▶ Information provided
[Start of section]

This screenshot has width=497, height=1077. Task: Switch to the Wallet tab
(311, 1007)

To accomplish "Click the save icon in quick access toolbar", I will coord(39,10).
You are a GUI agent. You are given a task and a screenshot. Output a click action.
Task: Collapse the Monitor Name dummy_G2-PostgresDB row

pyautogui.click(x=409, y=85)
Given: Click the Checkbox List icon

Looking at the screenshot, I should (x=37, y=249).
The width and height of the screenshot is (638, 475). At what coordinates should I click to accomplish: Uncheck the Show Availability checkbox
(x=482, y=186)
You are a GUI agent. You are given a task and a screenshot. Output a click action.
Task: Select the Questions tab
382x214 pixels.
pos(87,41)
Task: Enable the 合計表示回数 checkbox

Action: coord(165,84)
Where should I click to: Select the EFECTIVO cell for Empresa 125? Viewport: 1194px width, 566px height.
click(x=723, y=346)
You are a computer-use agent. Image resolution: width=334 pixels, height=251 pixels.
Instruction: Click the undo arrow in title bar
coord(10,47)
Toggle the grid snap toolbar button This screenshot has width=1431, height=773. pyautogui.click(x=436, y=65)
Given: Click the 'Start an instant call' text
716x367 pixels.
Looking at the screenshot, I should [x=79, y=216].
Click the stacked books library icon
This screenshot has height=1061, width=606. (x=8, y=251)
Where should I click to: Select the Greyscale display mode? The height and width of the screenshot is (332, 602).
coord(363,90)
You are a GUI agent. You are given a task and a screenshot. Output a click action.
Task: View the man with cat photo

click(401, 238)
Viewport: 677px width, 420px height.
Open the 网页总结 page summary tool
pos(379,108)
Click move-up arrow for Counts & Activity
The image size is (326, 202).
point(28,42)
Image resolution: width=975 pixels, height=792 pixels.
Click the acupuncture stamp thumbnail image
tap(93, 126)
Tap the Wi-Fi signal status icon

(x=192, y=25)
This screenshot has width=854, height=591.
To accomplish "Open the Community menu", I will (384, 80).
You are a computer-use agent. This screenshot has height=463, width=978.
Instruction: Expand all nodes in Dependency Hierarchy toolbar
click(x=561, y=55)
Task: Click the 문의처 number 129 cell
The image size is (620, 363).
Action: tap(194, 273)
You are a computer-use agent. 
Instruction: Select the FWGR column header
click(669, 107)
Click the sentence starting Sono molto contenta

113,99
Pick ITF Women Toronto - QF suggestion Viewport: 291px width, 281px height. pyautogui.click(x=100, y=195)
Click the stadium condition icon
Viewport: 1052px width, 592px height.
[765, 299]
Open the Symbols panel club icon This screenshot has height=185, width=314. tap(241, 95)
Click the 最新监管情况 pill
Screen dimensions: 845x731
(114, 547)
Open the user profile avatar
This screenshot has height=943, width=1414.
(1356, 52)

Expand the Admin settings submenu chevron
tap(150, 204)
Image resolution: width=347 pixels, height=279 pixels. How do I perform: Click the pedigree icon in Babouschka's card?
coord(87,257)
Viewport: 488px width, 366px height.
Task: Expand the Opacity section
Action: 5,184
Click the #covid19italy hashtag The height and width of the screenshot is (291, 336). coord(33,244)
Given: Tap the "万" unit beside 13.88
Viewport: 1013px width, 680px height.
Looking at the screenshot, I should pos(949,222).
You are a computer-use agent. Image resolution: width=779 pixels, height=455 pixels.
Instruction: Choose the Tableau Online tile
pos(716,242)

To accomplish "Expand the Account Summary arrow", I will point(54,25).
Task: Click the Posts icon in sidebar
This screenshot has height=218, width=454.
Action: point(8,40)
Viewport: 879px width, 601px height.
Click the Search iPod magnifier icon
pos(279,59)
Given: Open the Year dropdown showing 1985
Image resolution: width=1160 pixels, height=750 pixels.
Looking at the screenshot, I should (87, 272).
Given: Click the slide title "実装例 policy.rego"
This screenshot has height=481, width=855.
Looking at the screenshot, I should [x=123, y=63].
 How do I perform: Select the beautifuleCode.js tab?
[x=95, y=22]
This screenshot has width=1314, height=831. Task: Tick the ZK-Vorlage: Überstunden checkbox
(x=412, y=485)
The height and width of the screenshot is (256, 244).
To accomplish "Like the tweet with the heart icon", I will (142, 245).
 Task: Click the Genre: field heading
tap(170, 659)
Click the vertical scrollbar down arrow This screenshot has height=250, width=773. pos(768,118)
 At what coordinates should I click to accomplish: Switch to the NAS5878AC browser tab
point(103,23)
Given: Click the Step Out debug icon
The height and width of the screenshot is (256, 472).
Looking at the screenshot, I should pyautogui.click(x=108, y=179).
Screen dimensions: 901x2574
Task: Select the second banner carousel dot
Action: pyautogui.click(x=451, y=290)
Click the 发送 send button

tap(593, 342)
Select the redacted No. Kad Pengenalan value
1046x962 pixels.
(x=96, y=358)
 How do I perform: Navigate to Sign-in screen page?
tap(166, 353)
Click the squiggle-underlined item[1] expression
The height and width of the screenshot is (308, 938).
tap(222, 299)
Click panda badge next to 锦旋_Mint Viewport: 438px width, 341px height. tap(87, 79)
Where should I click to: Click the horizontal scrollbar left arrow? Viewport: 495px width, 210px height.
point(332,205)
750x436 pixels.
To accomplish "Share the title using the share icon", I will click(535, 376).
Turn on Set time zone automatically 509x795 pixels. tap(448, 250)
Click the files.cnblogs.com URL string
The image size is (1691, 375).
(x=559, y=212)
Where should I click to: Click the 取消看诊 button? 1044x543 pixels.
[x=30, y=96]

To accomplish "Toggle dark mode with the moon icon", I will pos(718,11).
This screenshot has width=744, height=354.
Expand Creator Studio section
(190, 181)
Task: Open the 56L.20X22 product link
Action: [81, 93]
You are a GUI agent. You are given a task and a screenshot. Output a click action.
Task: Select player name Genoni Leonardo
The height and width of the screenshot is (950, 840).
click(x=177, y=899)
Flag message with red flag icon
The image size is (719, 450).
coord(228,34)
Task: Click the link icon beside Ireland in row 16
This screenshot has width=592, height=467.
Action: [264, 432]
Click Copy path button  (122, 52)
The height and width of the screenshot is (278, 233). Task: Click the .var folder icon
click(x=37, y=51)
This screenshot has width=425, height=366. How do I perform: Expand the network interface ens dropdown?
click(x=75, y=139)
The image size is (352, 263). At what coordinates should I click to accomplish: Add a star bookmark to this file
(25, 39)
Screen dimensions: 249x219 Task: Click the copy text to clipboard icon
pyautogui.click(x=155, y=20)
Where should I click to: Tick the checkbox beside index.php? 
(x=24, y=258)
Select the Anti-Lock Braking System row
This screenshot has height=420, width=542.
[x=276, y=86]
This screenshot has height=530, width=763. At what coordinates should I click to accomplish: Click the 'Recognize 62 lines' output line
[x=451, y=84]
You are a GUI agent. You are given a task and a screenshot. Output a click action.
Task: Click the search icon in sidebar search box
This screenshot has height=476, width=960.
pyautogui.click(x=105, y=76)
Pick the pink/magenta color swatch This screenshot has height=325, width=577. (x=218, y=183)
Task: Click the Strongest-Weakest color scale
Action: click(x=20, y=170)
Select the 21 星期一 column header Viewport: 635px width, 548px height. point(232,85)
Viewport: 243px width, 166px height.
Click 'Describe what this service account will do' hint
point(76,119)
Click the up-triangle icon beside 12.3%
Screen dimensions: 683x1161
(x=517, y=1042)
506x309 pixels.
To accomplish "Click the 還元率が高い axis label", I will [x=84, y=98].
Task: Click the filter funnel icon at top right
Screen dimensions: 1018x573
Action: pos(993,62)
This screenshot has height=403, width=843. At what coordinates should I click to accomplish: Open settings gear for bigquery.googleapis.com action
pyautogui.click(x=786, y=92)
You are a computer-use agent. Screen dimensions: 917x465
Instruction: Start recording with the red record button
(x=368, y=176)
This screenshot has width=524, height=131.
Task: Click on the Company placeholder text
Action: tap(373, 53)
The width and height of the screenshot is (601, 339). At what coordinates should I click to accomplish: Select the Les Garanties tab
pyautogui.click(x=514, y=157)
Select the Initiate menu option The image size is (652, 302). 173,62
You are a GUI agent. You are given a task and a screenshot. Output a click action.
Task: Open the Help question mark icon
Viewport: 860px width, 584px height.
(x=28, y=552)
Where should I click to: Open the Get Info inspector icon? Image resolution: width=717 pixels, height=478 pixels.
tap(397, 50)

[End of section]

▶ Task prompt
Copy out exactly the lines from the one containing "Viewport: 860px width, 584px height." through the last line above, keeping both end lines.

▶ Answer for the task
Viewport: 860px width, 584px height.
(x=28, y=552)
Where should I click to: Open the Get Info inspector icon? Image resolution: width=717 pixels, height=478 pixels.
tap(397, 50)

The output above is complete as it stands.